## TASK PROMPT
Within this material, how many lines have the string "computer" in them? The answer is a number, with nothing added.

## DATA FOR THIS EXERCISE
== Segment start ==
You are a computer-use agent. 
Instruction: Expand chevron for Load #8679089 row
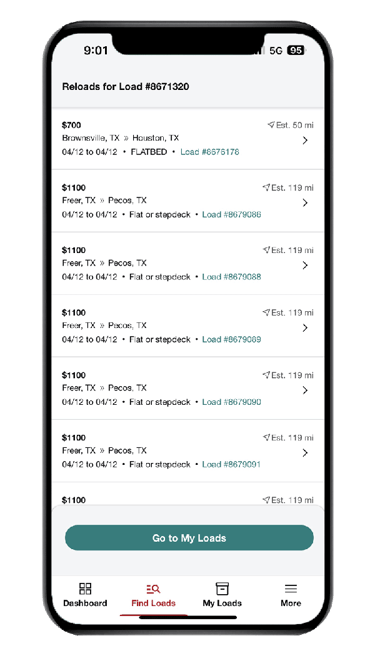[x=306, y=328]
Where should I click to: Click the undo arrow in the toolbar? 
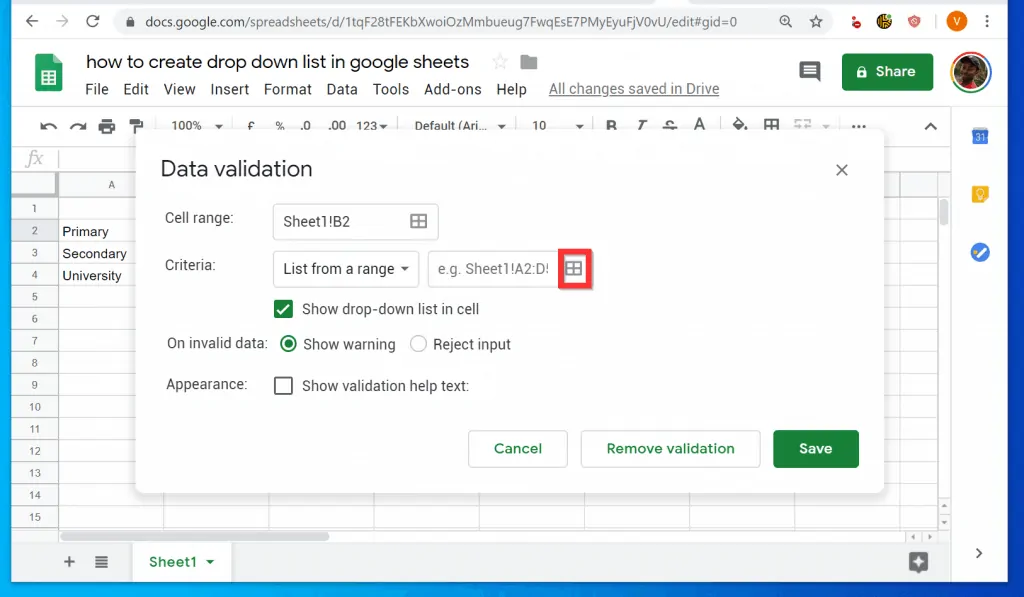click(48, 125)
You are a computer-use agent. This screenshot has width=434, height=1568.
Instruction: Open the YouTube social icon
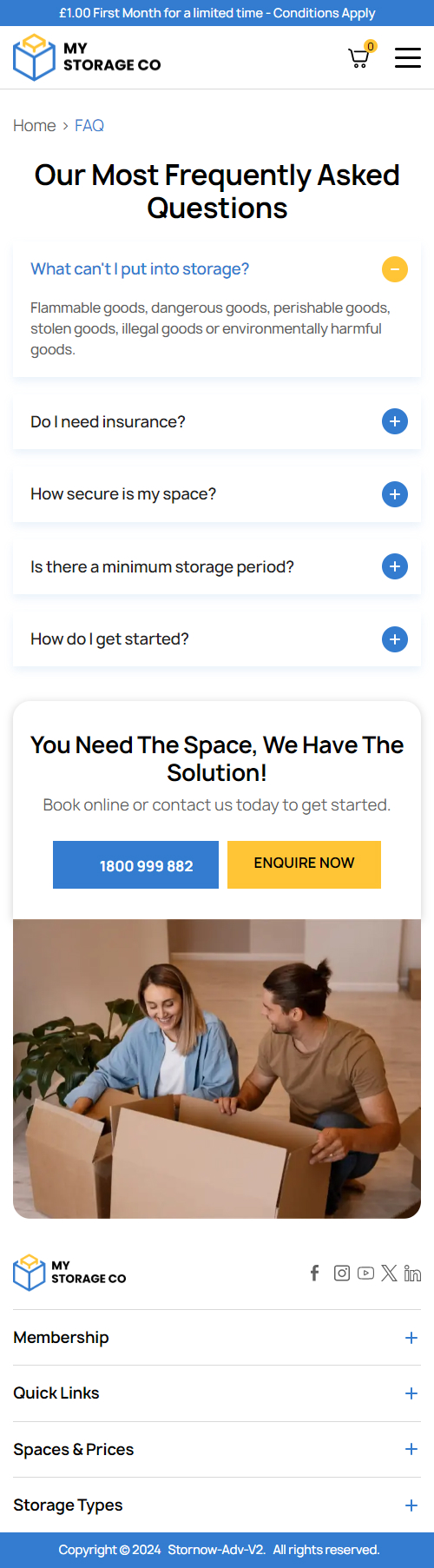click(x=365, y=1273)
== Segment end ==
== Segment start ==
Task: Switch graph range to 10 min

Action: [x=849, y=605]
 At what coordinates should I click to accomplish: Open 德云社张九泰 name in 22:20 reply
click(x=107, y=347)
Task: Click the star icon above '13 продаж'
== Segment end ==
## SOLUTION TO THIS TASK
2